The Bedouin Photography - M1key - Michal Huniewicz

The Bedouin by Michal Huniewicz

The Bedouin are an Arab ethnic group, traditionally wandering tribes that live in the desert. They used to be nomads, but today most of them have settled (at least in Israel). They no longer live in tents and they do not wander. I somehow thought they wandered per se - in reality they had to do it because water and pastoral lands are so scarce there.

The word bedouin probably comes from the Arabic word bedu - inhabitant of the desert.

There are 170,000 of them in Israel and most live in the Negev desert. They are Israeli citizens. Their political situation is very complicated though. Most Bedouin did not register their lands with the Ottoman or British empires to avoid taxation, and therefore today their ownership is not recognised. Then, in 1950 the Black Goat Law was introduced to prevent land erosion (some say it was only an excuse to control the Bedouin); that law meant one could only graze his or her goats within their recognised land holdings. That caused the majority of the Bedouin to migrate since they could no longer legally graze goats.

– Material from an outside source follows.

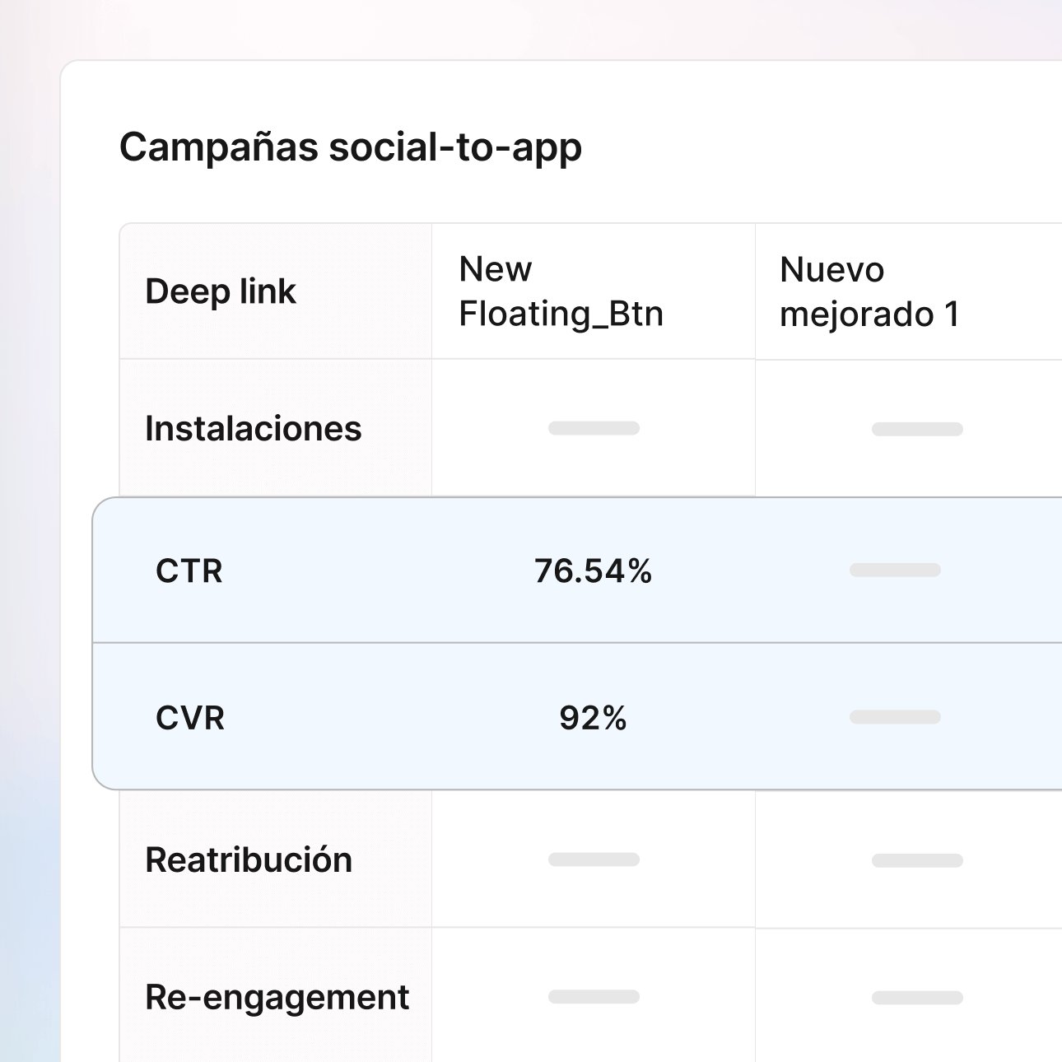Select the Re-engagement row label
This screenshot has height=1062, width=1062.
(277, 997)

In 1979, a 1,500 square kilometer area in the Negev was declared a protected nature reserve, as a result of which a major portion of the desert was out of Bedouin bounds. Between 1977 and 1981 nine hundred Bedouin encampments were removed. In the 1970s and 1980s tens of thousands of the Bedouin in Israel resettled to towns created by the government. Those towns however had no business districts, unemployment quickly rose to very high levels and so did crime, as well as drug use.

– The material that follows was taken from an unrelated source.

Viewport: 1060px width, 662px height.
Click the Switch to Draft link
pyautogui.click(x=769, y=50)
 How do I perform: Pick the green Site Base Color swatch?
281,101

Some of the Bedouin still live in not recognised villages. One of them is Alsra where I took some of my pictures below. Talking to people I realised that they have a completely different mindset and different values than Westerners; that is probably the major reason why it's so difficult for their situation to be resolved.

They want to cultivate their diversity, live where they have been for generations, and to be left alone, so that they can pursue their agricultural lifestyles. The Israeli government wants them to move and integrate - sometimes to protect nature reserves, sometimes to make room for settlements. The Israeli authorities promise better access to resources and services; however the townships were often built with minimal investment and the situation has not improved much in the last decades - so they are not a very attractive alternative, although they do offer municipal services.

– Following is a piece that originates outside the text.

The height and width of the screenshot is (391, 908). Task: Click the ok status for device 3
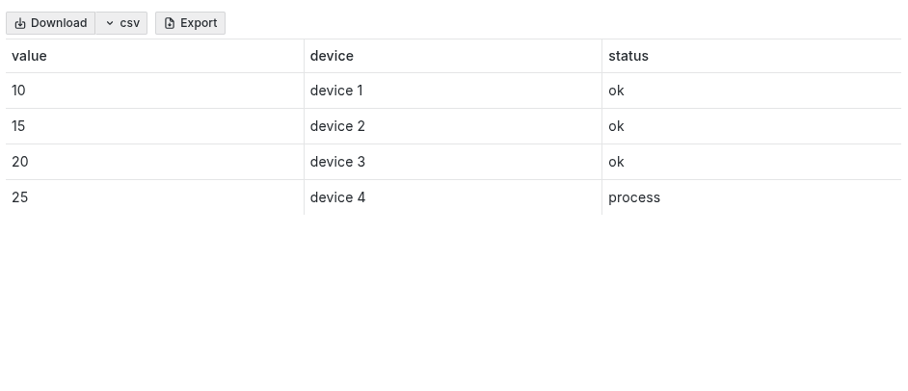pyautogui.click(x=616, y=162)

It's worth mentioning for objectivity that Israeli Bedouin enjoy better conditions than their brethern in Arab countries, mainly in areas if welfare and land ownership. I do not have a strong opinion on the subject due to my ignorance.

Sources: 1, 2, 3, 4, 5, 6, 7, 8.

Market

Market
Market - The Bedouin
The next few pictures were taken in a Bedouin market, organised once a week.

Market

Market
Market - The Bedouin
You can buy goats, sheep, camels, but also clothes, utensils, ovens and much more.

Market

Market
Market - The Bedouin
Most people did not want their portrait picture taken but this man kindly agreed.

Market

Market
Market - The Bedouin
The children were outside the main market area, waiting for the market to end, which happens after 10AM.

Market

Market
Market - The Bedouin
We were told that sheep and goats cost around £200 each, I don't know how accurate that is. Camels are much more expensive, being the Bedouin equivalent of a Ferrari. A symbol of status.

Market

Market
Market - The Bedouin
These men were also outside the market. You can see the traditional Arab headdress, kufiya, used to protect from sun exposure. It has, to some extent, become a symbol of Palestinian nationalism, and I was advised not to take one with me to Israel (I own one that I bought in Estonia), even though there have been Jewish tribes wearing them, as well. Interestingly, they have been issued to British soldiers for decades.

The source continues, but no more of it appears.